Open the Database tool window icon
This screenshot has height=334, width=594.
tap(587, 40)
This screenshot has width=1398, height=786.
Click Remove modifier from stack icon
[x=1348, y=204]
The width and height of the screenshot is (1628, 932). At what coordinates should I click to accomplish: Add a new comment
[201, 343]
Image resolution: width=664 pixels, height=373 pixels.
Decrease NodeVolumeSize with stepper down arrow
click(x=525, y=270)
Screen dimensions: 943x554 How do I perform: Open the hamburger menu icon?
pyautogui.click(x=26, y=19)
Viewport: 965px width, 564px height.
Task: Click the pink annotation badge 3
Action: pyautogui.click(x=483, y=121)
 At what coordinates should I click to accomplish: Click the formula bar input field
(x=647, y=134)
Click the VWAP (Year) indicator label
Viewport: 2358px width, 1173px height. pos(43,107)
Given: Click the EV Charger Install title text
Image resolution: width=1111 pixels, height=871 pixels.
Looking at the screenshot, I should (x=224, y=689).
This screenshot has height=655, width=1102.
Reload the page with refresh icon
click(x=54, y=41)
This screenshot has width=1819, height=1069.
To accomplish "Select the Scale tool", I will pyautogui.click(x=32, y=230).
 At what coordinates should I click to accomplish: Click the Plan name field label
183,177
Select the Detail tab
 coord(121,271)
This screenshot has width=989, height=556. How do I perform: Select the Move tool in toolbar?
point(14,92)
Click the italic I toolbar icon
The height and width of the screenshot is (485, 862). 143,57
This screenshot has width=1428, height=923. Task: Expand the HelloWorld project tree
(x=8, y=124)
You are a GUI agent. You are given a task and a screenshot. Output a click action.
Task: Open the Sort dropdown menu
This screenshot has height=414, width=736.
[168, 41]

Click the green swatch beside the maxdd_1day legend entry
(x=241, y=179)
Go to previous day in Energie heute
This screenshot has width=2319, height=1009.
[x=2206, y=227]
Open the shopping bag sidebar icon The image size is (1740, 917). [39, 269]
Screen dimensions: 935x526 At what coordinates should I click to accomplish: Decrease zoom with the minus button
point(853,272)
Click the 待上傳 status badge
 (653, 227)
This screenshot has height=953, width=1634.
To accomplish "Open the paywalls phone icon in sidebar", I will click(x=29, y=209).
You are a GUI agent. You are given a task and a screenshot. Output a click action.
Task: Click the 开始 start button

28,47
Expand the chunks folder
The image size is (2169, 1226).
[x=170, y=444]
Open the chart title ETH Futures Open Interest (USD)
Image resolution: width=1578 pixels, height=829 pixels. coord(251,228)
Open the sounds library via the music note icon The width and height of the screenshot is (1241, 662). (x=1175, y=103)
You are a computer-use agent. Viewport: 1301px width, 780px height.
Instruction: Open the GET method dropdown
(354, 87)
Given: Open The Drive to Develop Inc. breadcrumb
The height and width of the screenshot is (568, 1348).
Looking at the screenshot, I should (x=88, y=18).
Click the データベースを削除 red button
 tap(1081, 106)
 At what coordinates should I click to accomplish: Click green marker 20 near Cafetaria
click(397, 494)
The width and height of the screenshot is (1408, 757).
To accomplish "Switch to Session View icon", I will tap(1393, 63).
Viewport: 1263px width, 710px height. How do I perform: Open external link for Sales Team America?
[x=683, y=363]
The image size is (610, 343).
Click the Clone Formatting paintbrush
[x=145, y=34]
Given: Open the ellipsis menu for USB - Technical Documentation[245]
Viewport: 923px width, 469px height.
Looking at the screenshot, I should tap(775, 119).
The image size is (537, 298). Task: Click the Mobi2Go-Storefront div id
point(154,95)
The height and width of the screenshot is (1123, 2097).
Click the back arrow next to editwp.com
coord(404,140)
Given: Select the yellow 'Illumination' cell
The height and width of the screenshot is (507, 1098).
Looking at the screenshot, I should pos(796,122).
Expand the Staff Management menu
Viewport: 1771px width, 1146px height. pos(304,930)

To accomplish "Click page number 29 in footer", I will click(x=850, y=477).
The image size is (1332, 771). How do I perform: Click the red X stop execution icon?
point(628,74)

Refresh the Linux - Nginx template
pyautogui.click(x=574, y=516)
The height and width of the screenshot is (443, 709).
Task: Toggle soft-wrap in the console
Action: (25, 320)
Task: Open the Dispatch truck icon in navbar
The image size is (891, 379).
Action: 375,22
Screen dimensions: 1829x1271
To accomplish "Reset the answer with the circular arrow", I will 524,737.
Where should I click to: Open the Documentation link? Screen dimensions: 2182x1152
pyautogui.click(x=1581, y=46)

============================================================

What you have to do => Transcribe all entries word for word.

Task result =>
Open the Database tool window icon
This screenshot has height=334, width=594.
tap(587, 40)
This screenshot has width=1398, height=786.
Click Remove modifier from stack icon
[x=1348, y=204]
The width and height of the screenshot is (1628, 932). At what coordinates should I click to accomplish: Add a new comment
[201, 343]
Image resolution: width=664 pixels, height=373 pixels.
Decrease NodeVolumeSize with stepper down arrow
click(x=525, y=270)
Screen dimensions: 943x554 How do I perform: Open the hamburger menu icon?
pyautogui.click(x=26, y=19)
Viewport: 965px width, 564px height.
Task: Click the pink annotation badge 3
Action: pyautogui.click(x=483, y=121)
 At what coordinates should I click to accomplish: Click the formula bar input field
(x=647, y=134)
Click the VWAP (Year) indicator label
Viewport: 2358px width, 1173px height. pos(43,107)
Given: Click the EV Charger Install title text
Image resolution: width=1111 pixels, height=871 pixels.
Looking at the screenshot, I should (x=224, y=689).
This screenshot has height=655, width=1102.
Reload the page with refresh icon
click(x=54, y=41)
This screenshot has width=1819, height=1069.
To accomplish "Select the Scale tool", I will pyautogui.click(x=32, y=230).
 At what coordinates should I click to accomplish: Click the Plan name field label
183,177
Select the Detail tab
 coord(121,271)
This screenshot has width=989, height=556. How do I perform: Select the Move tool in toolbar?
point(14,92)
Click the italic I toolbar icon
The height and width of the screenshot is (485, 862). 143,57
This screenshot has width=1428, height=923. Task: Expand the HelloWorld project tree
(x=8, y=124)
You are a GUI agent. You are given a task and a screenshot. Output a click action.
Task: Open the Sort dropdown menu
This screenshot has height=414, width=736.
[168, 41]

Click the green swatch beside the maxdd_1day legend entry
(x=241, y=179)
Go to previous day in Energie heute
This screenshot has width=2319, height=1009.
[x=2206, y=227]
Open the shopping bag sidebar icon The image size is (1740, 917). [39, 269]
Screen dimensions: 935x526 At what coordinates should I click to accomplish: Decrease zoom with the minus button
point(853,272)
Click the 待上傳 status badge
 (653, 227)
This screenshot has height=953, width=1634.
To accomplish "Open the paywalls phone icon in sidebar", I will click(x=29, y=209).
You are a GUI agent. You are given a task and a screenshot. Output a click action.
Task: Click the 开始 start button

28,47
Expand the chunks folder
The image size is (2169, 1226).
[x=170, y=444]
Open the chart title ETH Futures Open Interest (USD)
Image resolution: width=1578 pixels, height=829 pixels. coord(251,228)
Open the sounds library via the music note icon The width and height of the screenshot is (1241, 662). (x=1175, y=103)
You are a computer-use agent. Viewport: 1301px width, 780px height.
Instruction: Open the GET method dropdown
(354, 87)
Given: Open The Drive to Develop Inc. breadcrumb
The height and width of the screenshot is (568, 1348).
Looking at the screenshot, I should (x=88, y=18).
Click the データベースを削除 red button
 tap(1081, 106)
 At what coordinates should I click to accomplish: Click green marker 20 near Cafetaria
click(397, 494)
The width and height of the screenshot is (1408, 757).
To accomplish "Switch to Session View icon", I will tap(1393, 63).
Viewport: 1263px width, 710px height. How do I perform: Open external link for Sales Team America?
[x=683, y=363]
The image size is (610, 343).
Click the Clone Formatting paintbrush
[x=145, y=34]
Given: Open the ellipsis menu for USB - Technical Documentation[245]
Viewport: 923px width, 469px height.
Looking at the screenshot, I should tap(775, 119).
The image size is (537, 298). Task: Click the Mobi2Go-Storefront div id
point(154,95)
The height and width of the screenshot is (1123, 2097).
Click the back arrow next to editwp.com
coord(404,140)
Given: Select the yellow 'Illumination' cell
The height and width of the screenshot is (507, 1098).
Looking at the screenshot, I should pos(796,122).
Expand the Staff Management menu
Viewport: 1771px width, 1146px height. pos(304,930)

To accomplish "Click page number 29 in footer", I will click(x=850, y=477).
The image size is (1332, 771). How do I perform: Click the red X stop execution icon?
point(628,74)

Refresh the Linux - Nginx template
pyautogui.click(x=574, y=516)
The height and width of the screenshot is (443, 709).
Task: Toggle soft-wrap in the console
Action: (25, 320)
Task: Open the Dispatch truck icon in navbar
The image size is (891, 379).
Action: 375,22
Screen dimensions: 1829x1271
To accomplish "Reset the answer with the circular arrow", I will 524,737.
Where should I click to: Open the Documentation link? Screen dimensions: 2182x1152
pyautogui.click(x=1581, y=46)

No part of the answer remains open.